NYC Taxi (MotherDuck) Example
This example demonstrates Drizzle DuckDB with MotherDuck cloud database, querying NYC taxi sample data.
Source: example/motherduck-nyc-taxi.ts
Features Demonstrated
- Connecting to MotherDuck cloud database
- Type-safe schema definitions
- Aggregations with GROUP BY
- Common Table Expressions (CTEs)
- DuckDB date/time functions
- Percentile calculations
Prerequisites
- Create a MotherDuck account
- Get your authentication token from the MotherDuck UI
- Set the environment variable:
export MOTHERDUCK_TOKEN=your_token_here
Connecting to MotherDuck
Use the async drizzle() entrypoint for automatic pooling (default pool size: 4).
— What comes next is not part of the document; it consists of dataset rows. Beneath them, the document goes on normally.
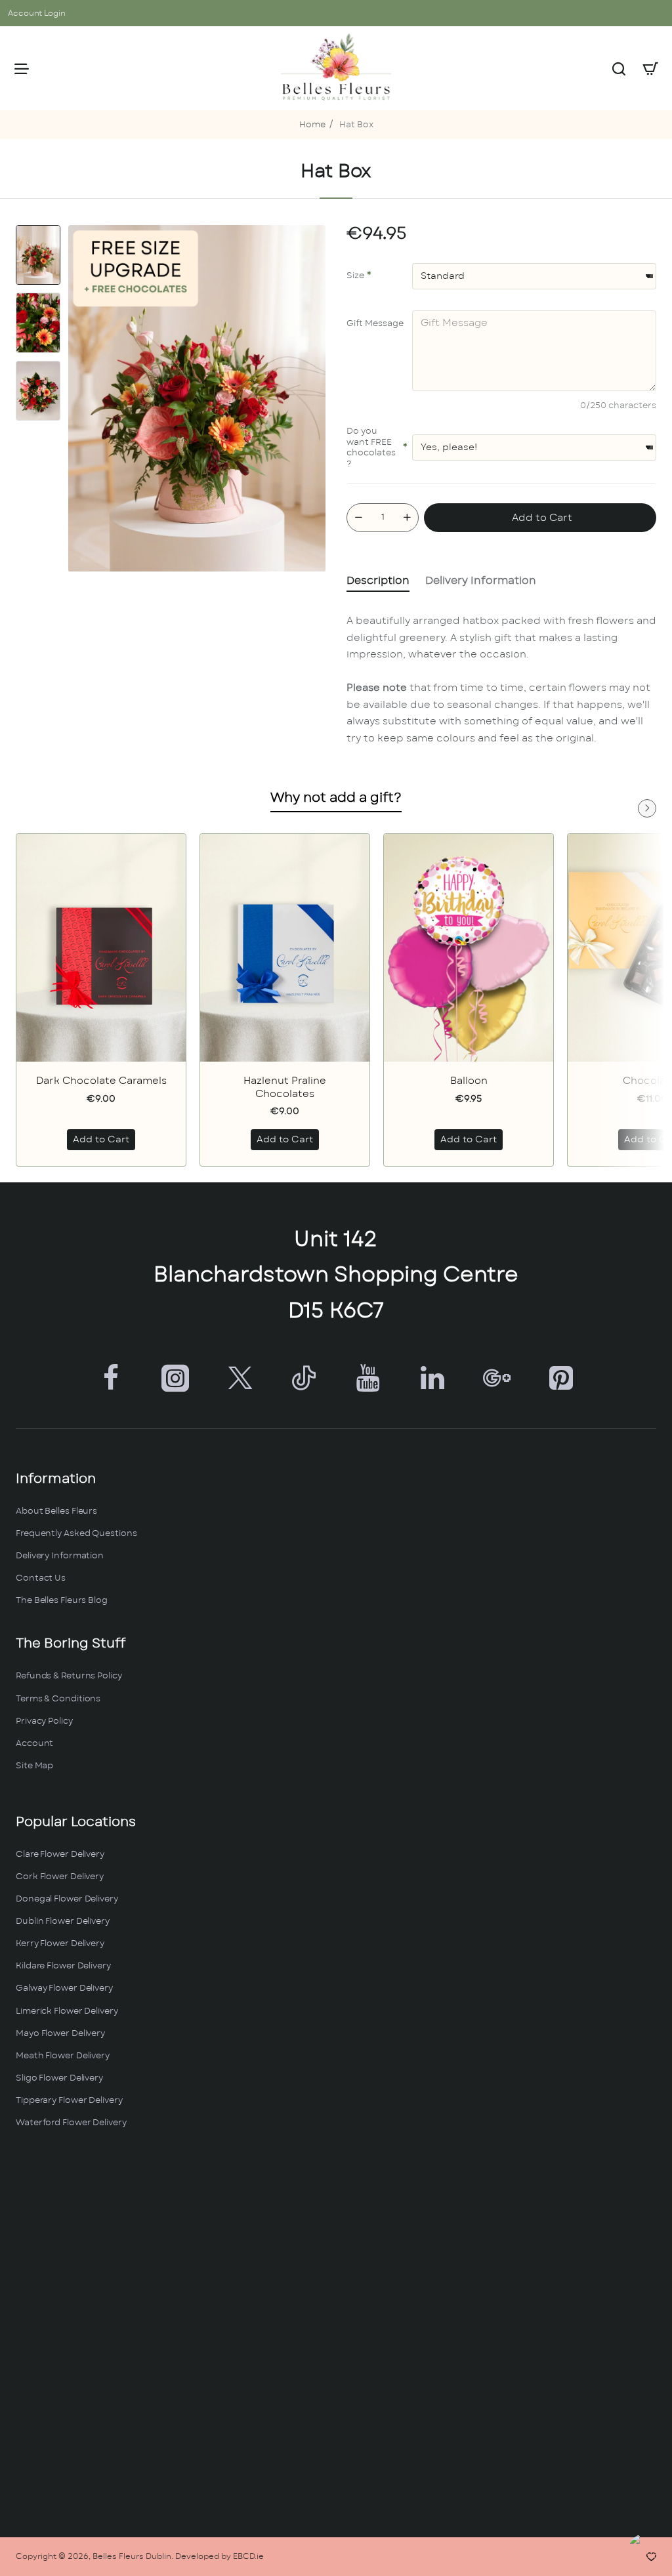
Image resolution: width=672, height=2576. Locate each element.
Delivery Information (480, 580)
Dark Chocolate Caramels (101, 1081)
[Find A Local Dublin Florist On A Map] (336, 2334)
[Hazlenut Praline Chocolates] (284, 948)
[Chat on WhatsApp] (647, 2551)
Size (355, 276)
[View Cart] (650, 68)
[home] (312, 125)
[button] (38, 230)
This avoids serializing concurrent requests when hitting MotherDuck from an API or script.
import { drizzle } from '@leonardovida-md/drizzle-neo-duckdb';
const motherDuckToken = process.env.MOTHERDUCK_TOKEN;
if (!motherDuckToken) {
throw new Error('MOTHERDUCK_TOKEN is required');
}
// Auto-pooling connection (size 4 by default)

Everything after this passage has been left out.